Most explicit was an American diplomatic cable leaked through Wikileaks, which described the indictment as "a bloated, political tract, sloppily organised, endlessly repetitive...inventing massacres...”

As the court waited for the judge to take his place, it was notable that prosecuting counsel seemed in deep thought. He nervously paced to and fro, conferring with different members of his team, perching on the desk, only to get up again, to burn off more nervous energy.

In contrast, the defence team may as well not have been there; so calm were they as they sat waiting for the judge to take his place. As it turned out, they were so calm because they knew what we didn’t, that the prosecution was about to extricate itself from a case in which even they had no confidence.

In a spacious, glass walled witness box, sat the solitary figure of General Karake. Looking dapper in a blue suit with matching tie, he exuded the same calm, quiet dignity he had shown since the beginning of his ordeal a month ago.

His relaxed demeanour and impassive expression suggested someone about to watch a passing spectacle, rather than a man waiting to hear whether he would be released from bail.

If he was hoping for an outcome that would see him return home to his duties, his face betrayed no anxiety whatsoever.

The court had opened at 2pm, shortly after that, the judge entered, all rose.

"Thank you,” the judge said in acknowledgement, and everyone sat down to listen to arguments. Except that none really came. Instead, we had short statements from the legal teams.

The defence team addressed the question of legal costs, which it argued, or rather stated, should be met by the prosecution, and asked the judge to order the release of Gen Karake’s passport.

The judge responded that the General had no case to answer to the court and he was free to pick up his passport from the police, where it had been kept.

In a suggestion of why the prosecution had seemed nervous, the prosecution, representing the Spanish authorities referred to documents it had submitted to the court, detailing why it felt it no longer had a case to pursue against Gen Karake. And with that it was all over.

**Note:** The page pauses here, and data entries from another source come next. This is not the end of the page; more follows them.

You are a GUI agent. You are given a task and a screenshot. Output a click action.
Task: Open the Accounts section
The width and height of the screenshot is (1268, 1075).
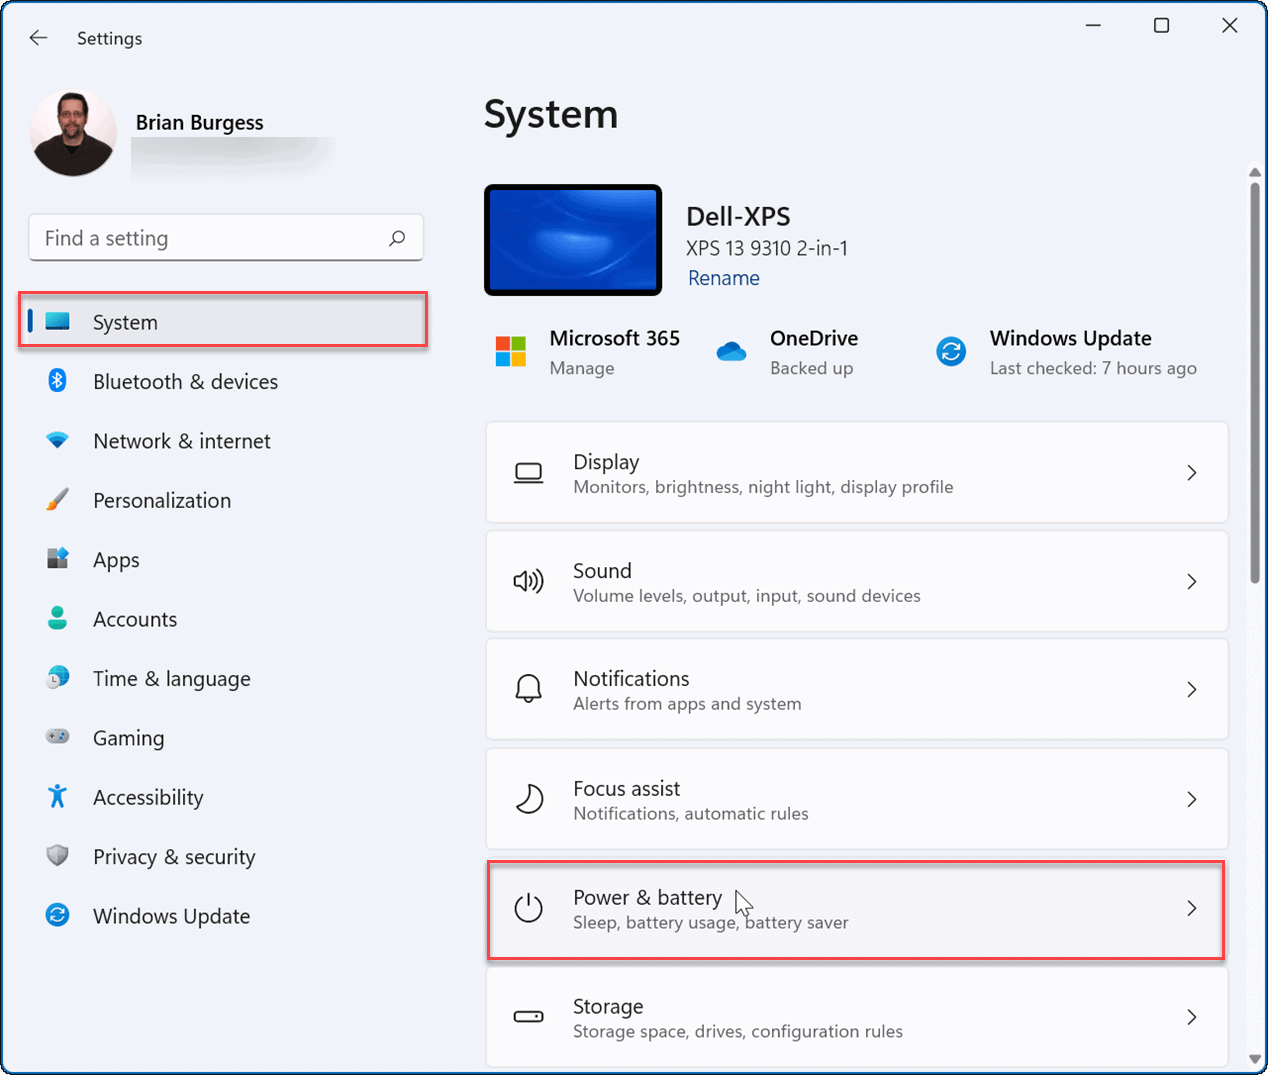[135, 619]
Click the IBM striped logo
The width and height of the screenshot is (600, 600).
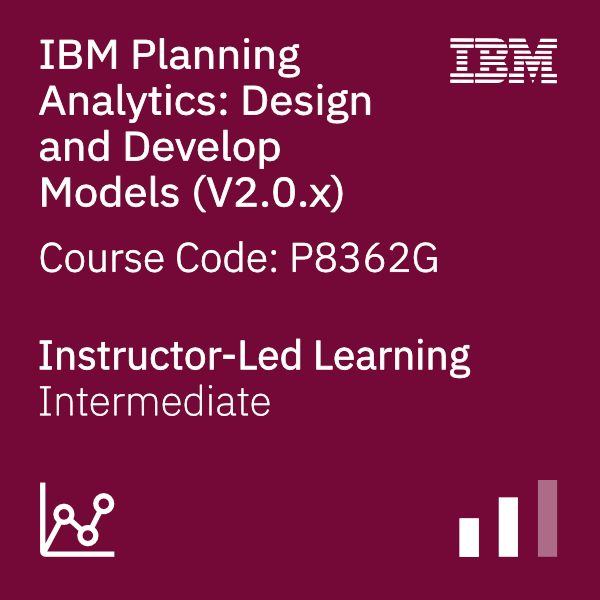(503, 60)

Rwandans protest outside Westminster Magistrates Court in UK on June 25. (Courtesy)

In the public gallery, members of the UK Rwanda Diaspora community who had turned out in high numbers, and sat listening intently. It was not until the judge uttered the words, "has no case to answer to this court”, discharging the case that contented, satisfied murmurs in a mixture of English and Kinyarwanda could be heard; "oh, birarangiye”, could be heard in loud whispers.

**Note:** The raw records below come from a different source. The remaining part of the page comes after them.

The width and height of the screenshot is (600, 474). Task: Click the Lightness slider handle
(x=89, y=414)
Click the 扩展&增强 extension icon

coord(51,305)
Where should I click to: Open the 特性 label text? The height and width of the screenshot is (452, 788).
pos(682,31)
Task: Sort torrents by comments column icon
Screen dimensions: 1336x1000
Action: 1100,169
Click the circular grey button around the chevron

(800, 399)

Even slower on the uptake were the few members of the Congolese Diaspora who had come hoping for a different outcome. It is worth noting that of the seventy or so people, sixty were Rwandans.

Once outside, the Congolese present banged drums, shouted abuse, offered violent conflict, but Rwandans remained calm. The targets of all this provocation would not be drawn. It turns out that the leadership of the Rwanda Community had given guarantees to the Metropolitan Police that they would behave impeccably, and they were determined to honour their word.

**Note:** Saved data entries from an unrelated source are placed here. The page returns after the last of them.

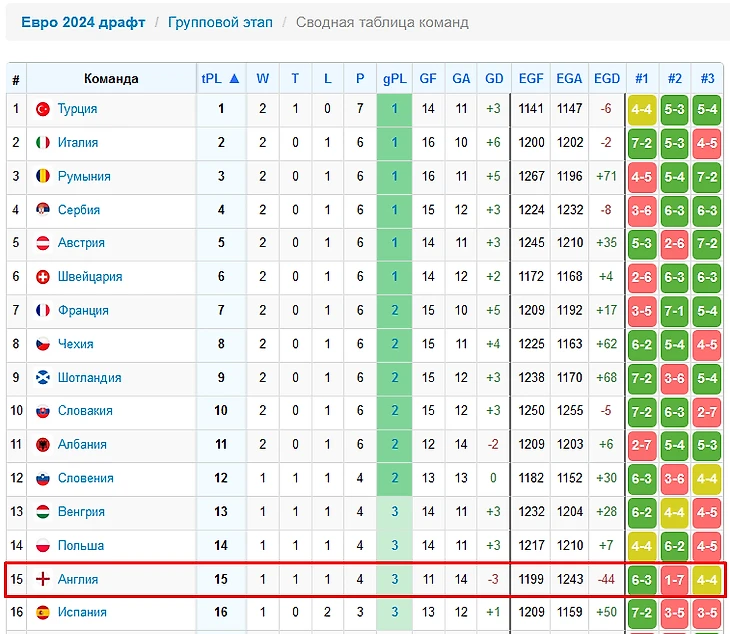Sort by the EGD column header
This screenshot has width=730, height=634.
pos(606,78)
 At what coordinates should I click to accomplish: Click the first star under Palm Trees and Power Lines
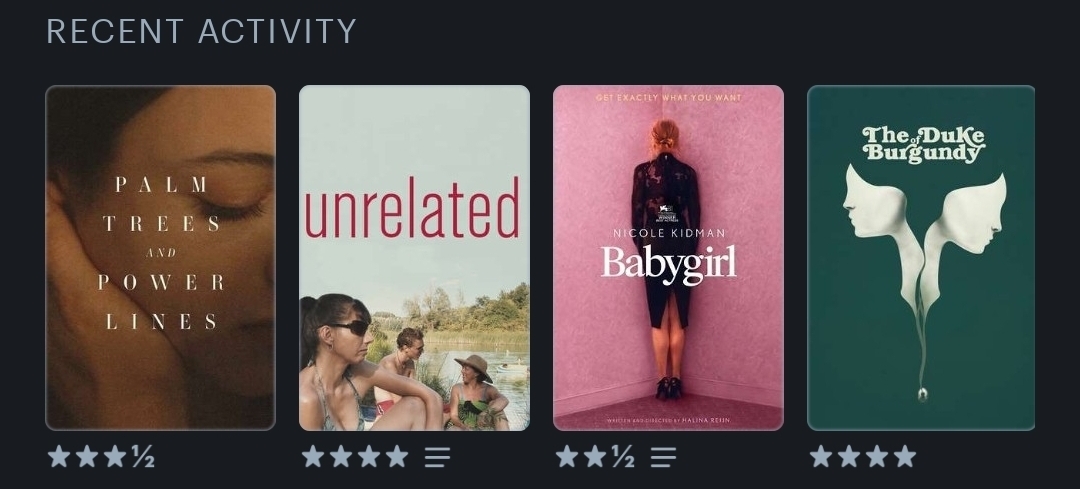pos(59,456)
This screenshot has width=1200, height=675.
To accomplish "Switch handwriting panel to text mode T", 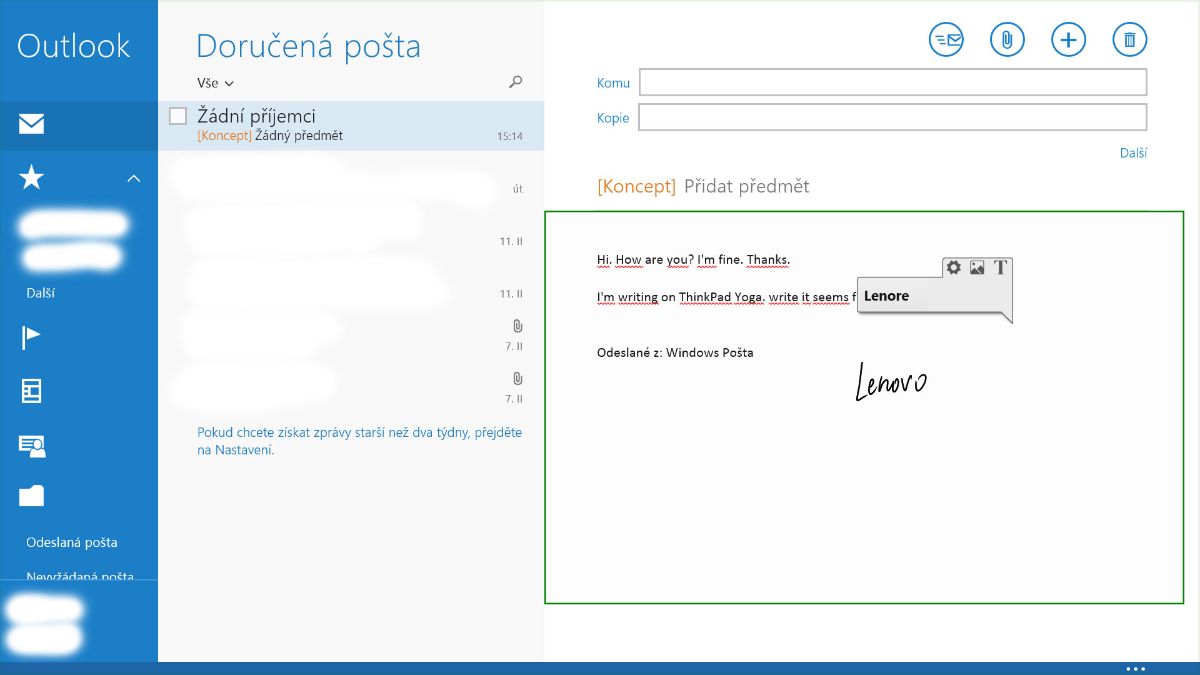I will pos(1000,267).
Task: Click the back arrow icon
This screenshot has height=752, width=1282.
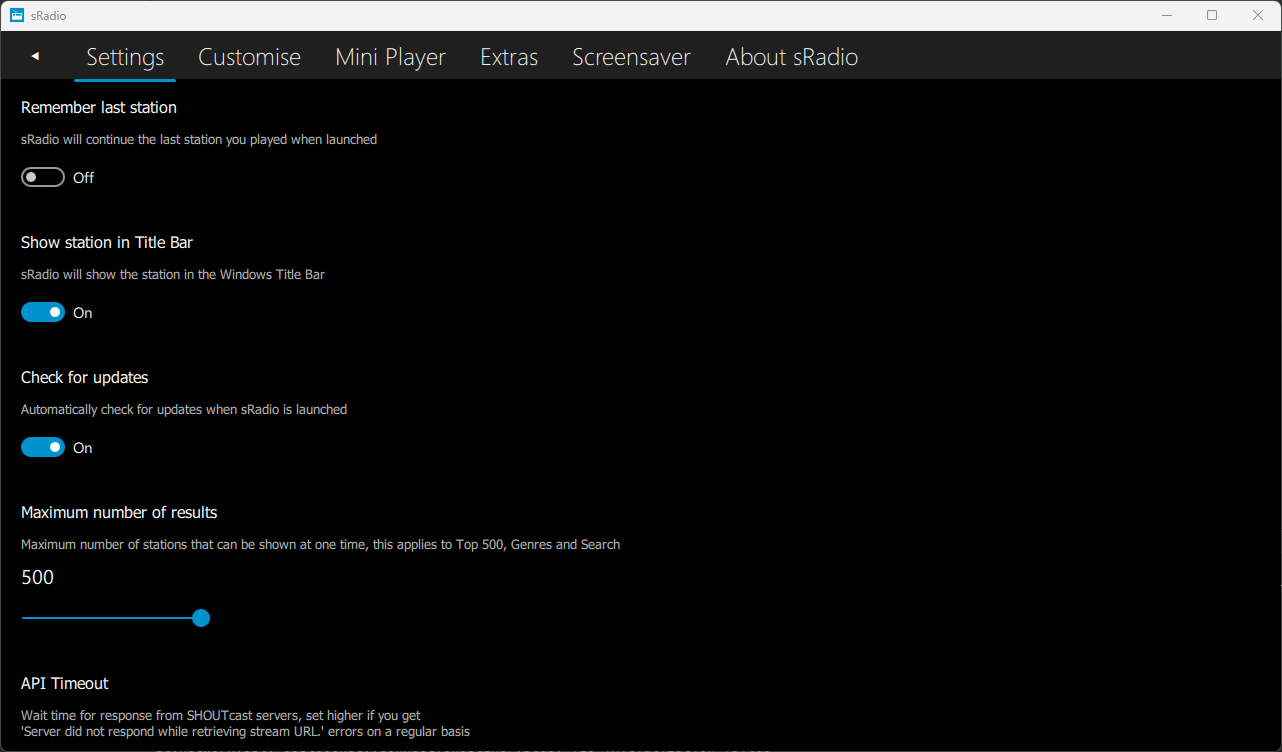Action: point(35,57)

In some ways, the Rwandans have become victims of their own good behaviour. The Metropolitan Police has realised that the Rwandan community can be trusted to act within the law at such demonstrations, and they never bother to send officers to police them, or when they do, it is in small numbers, as happened on this occasion.

The hooliganism of the Congolese demonstrators was the only drama on a day that Rwandans had expected to witness legal arguments in a complex case, but, which instead was wound up only minutes after it had begun.

Rwanda’s opponents may perhaps rue bringing the case against Gen Karake, in that it had more power untested. Now that it has been shown to have been spurious at best, where does it leave the claims against the other 39 current and former senior RPF officers against whom a similar indictment and the same alleged crimes stood?

"After careful consideration we do not believe an extradition offence can be established under UK law...” so stated the prosecution. The question for the UK authorities now is why was such a case ever entertained at all?

Vincent Gasana is a broadcast journalist and programme maker, he lives and works in London.